**Problem to solve:** Copy all lines containing the string "icon" from the records below.

[Records from a collection]
***
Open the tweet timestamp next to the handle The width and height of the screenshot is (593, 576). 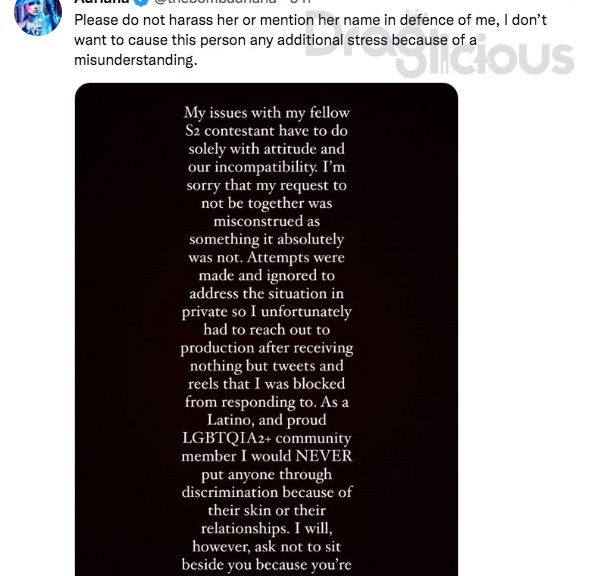click(300, 2)
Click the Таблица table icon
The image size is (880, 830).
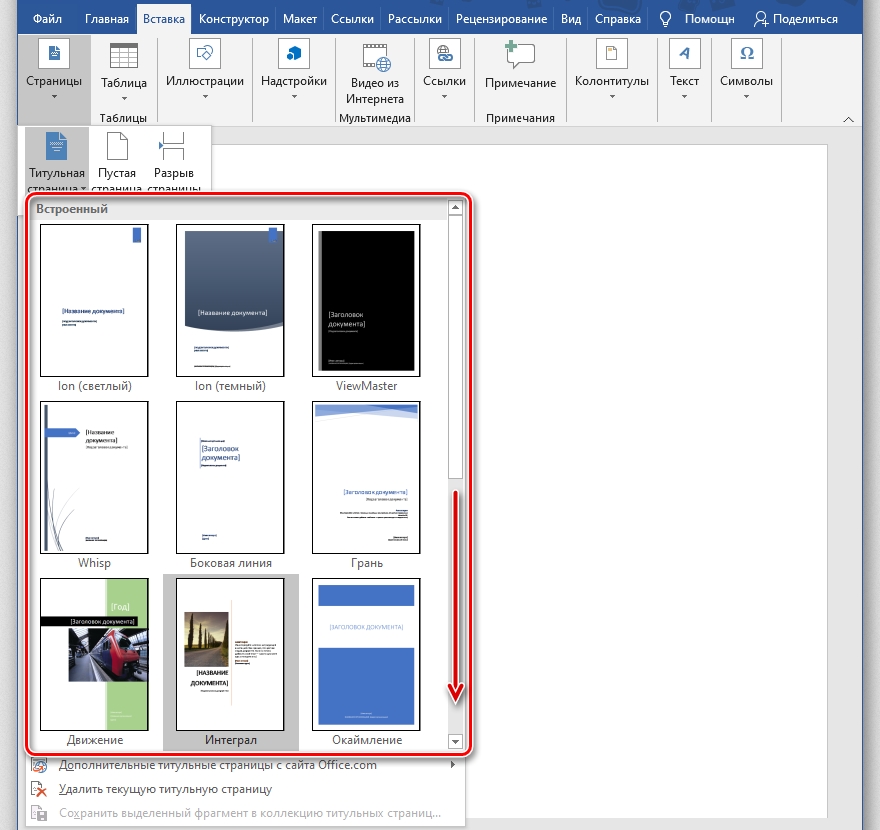click(124, 58)
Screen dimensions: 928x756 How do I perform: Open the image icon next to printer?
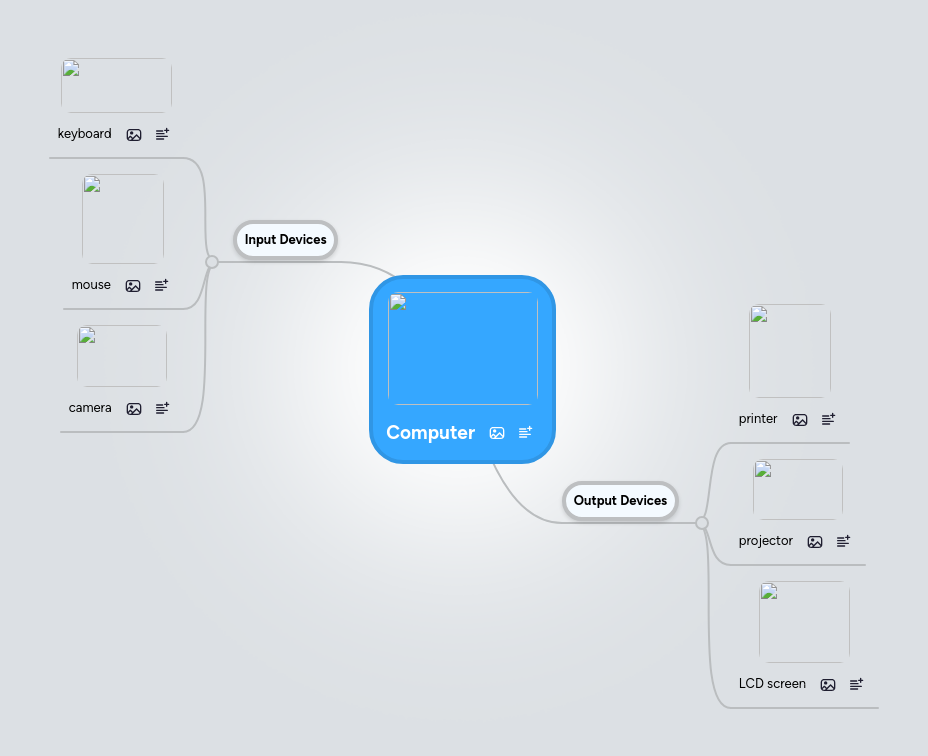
***
**Output:**
Click the Таблица table icon
Screen dimensions: 928x756 How do I perform: Open the image icon next to printer?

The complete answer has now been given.